Updated: Apr 30, 2023

There are a few key principles that go into a successful training plan. One of them is the principle of progressive overload. In short, progressive overload is the concept of incrementally increasing the difficulty in your training. This is needed so that you are continuously experiencing a greater training demand, so that you can keep your body adapting to the training stimulus. Otherwise, if you fail to challenge yourself, you may fall into a training plateau because your body is not being exposed to a new training threat.


This brief post is going to provide some examples of how to increase the training threat so that you continue to make progress in your training.


I guarantee many of you that training consistently are already doing this without knowing. However, for those that need some guidance, this is for you. This can also spark some new ideas for those that have a few years under their training belt.


Load

Increasing the training load (aka weight) is one of the more common methods of applying progressive overload. What increasing training load will do will increase the recruitment of muscle fibers, which can be very beneficial if you’re looking to build strength or muscle. Determining when to increase the weight can be tricky. However, if you have hit you prescribed number of sets and reps, and it begins to feel easier, you can probably increase the weight. This topic will be covered more extensively in a separate post to come.


Sets/reps

Increasing sets and reps is another simple and effective way to increase the training demand. This is a way to add more total work to your training session, which could be beneficial if you are looking to increase more training volume. You can progress through your training weeks by adding more reps each week. Going from 10,12, and then 15, or you can add sets. Starting with 3, and moving up to 4, 5, 6, or higher. For those looking to increase their strength, adding more sets will allow you to obtain more training volume while training with heavier loads.
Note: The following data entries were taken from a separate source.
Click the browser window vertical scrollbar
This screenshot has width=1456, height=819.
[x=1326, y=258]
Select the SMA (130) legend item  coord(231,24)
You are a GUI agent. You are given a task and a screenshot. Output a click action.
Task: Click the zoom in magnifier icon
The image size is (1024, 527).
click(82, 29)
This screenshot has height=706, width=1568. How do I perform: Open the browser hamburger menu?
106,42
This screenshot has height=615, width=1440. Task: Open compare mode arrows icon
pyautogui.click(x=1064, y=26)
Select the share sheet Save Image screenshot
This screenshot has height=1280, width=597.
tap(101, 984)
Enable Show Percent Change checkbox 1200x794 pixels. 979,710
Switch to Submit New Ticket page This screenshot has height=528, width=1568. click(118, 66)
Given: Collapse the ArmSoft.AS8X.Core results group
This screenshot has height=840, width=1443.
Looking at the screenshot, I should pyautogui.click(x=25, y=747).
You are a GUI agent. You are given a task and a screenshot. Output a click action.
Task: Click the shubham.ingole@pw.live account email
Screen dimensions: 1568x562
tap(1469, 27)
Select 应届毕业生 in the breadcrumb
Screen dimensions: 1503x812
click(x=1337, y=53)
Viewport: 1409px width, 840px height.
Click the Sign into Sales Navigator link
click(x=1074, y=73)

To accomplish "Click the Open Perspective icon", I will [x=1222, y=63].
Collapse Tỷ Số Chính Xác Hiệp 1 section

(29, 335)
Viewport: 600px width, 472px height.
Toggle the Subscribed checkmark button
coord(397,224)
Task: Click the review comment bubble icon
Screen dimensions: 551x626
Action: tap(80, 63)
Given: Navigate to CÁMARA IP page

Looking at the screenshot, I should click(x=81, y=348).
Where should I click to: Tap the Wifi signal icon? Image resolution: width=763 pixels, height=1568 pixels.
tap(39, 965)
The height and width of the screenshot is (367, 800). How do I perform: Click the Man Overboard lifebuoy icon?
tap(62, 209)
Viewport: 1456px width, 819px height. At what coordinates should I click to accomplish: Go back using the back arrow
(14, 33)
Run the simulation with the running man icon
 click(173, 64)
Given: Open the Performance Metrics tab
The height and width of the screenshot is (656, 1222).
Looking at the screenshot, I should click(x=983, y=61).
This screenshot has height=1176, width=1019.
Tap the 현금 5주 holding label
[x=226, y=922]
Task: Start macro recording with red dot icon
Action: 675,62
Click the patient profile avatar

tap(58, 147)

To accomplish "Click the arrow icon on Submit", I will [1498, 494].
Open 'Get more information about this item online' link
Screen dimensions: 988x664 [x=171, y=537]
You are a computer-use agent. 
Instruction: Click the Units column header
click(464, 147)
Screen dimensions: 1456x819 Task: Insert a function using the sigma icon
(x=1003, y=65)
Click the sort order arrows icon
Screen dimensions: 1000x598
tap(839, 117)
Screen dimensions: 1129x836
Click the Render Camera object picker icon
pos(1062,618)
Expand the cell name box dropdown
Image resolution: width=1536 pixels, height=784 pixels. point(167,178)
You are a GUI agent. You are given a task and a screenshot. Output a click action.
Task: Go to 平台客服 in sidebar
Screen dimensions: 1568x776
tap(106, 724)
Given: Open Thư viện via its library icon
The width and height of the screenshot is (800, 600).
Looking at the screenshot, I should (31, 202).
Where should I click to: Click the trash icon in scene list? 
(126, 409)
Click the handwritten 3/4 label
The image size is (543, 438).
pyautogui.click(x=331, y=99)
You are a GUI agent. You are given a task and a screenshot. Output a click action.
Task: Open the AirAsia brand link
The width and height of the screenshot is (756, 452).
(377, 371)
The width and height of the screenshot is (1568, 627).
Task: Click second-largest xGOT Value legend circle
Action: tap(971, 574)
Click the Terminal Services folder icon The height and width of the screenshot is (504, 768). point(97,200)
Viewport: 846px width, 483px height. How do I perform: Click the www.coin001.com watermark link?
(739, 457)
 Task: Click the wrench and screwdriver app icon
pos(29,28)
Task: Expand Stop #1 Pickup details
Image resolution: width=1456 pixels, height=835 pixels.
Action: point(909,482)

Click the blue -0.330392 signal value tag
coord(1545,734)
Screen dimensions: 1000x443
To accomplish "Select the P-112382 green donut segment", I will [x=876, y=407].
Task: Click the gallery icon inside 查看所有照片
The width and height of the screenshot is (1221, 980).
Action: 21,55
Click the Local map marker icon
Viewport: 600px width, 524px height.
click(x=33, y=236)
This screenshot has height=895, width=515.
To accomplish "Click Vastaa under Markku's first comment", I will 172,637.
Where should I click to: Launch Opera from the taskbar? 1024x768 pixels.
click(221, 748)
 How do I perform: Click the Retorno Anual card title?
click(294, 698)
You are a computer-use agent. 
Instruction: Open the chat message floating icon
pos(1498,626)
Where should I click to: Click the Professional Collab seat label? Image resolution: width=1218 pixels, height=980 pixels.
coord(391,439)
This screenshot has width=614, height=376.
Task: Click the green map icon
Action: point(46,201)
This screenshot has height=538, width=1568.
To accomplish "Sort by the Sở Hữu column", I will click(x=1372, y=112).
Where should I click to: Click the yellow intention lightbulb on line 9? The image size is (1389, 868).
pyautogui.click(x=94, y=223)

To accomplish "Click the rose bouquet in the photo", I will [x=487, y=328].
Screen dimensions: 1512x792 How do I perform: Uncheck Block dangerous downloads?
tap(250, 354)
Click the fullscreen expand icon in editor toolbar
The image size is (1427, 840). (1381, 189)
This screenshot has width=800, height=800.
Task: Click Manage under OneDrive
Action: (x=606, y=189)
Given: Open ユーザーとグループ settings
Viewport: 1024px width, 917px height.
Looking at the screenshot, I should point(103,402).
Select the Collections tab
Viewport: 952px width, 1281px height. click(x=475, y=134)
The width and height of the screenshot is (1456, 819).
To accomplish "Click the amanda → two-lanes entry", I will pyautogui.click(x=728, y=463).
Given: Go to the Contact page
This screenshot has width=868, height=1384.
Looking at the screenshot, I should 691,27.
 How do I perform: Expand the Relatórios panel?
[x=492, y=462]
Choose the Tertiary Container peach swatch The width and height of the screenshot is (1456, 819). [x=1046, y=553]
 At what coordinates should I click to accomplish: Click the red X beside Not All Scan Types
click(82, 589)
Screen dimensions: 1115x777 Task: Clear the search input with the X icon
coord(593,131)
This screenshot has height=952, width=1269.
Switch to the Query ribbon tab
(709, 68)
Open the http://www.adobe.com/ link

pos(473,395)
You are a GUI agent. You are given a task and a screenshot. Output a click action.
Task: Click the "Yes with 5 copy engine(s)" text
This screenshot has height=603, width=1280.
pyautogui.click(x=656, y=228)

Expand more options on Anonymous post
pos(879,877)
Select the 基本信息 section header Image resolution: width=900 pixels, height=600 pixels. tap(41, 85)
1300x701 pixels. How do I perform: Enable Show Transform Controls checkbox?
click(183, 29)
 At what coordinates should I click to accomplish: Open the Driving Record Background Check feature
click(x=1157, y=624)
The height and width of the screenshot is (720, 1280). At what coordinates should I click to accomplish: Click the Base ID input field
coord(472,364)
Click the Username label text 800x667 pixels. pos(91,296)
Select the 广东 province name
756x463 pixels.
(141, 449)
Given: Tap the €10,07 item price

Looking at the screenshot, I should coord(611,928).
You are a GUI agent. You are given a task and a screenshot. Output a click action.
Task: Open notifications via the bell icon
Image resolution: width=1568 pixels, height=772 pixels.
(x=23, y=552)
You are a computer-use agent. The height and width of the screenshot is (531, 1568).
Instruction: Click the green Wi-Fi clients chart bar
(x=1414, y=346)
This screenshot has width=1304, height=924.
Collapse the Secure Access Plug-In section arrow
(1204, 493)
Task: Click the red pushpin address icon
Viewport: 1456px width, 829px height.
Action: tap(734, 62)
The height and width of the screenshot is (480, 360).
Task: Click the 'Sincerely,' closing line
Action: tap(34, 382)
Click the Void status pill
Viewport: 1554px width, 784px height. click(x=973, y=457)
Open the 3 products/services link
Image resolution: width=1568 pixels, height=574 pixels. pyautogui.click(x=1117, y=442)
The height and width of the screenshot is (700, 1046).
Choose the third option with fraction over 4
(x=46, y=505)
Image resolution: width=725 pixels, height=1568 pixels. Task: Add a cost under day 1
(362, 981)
For those looking to put on muscle, adding more sets and/or reps may be more beneficial. This may lead to things such as metabolic stress, mechanical tension, and or muscular tissue damage. All of these could result in muscle growth.


Increasing work times

For those looking for more metabolic training affects or cardio adaptations, increasing the amount of time you are performing work can be helpful. As an example, let’s say I am doing a circuit that has 6 exercises, and each one is performed for 30 seconds of work with a 1 min rest. As you progress through the training weeks, you can increase the work periods as follows. 30 sec, 45 sec, 60 sec, 75 sec.


This can also be applied to interval training as well. If you are on a treadmill or an assault bike doing sprints, a week-to-week progression may look like this. 10 sec of work, 15 sec of work, 20 sec of work, 30 sec of work. With all of them followed by a 2-minute rest. When using work times as your primary training variable, consider using a heart monitor. This will allow you to better monitor your training progress.


Rest time

In contrast to increasing work times while keeping rest times the same, you can flip them as well. If you are looking to create a training adaptation that is more metabolically taxing, reducing rest times will do just that since it forces you to perform work with less than full recovery. This will force the energy system to work in a less than optimal environment, leading to a great increase in training demand. Let’s say you are doing repeat squat jumps for 15 seconds, you can start with a 60 sec rest, and week by week reduce the rest time to let’s say 45 sec, 30 sec, and then 15 sec.


This manipulation would be helpful for those that need to train for repeatability, like those that participate in team sports (soccer, hockey, basketball). Similar to increasing rest times, it is a good idea to monitor your heart rate when performing this type of training. For example, if your heart rate is decreasing at a faster pace during your recover periods week by week, you know your ability to recover has improved.


In summary, making your training more and more difficult over the course of a training program is key to its success. Many people either may not know how to do this or may need a little spark to generate some new ideas into this. These are suggestions that could help to keep your training progressing forward.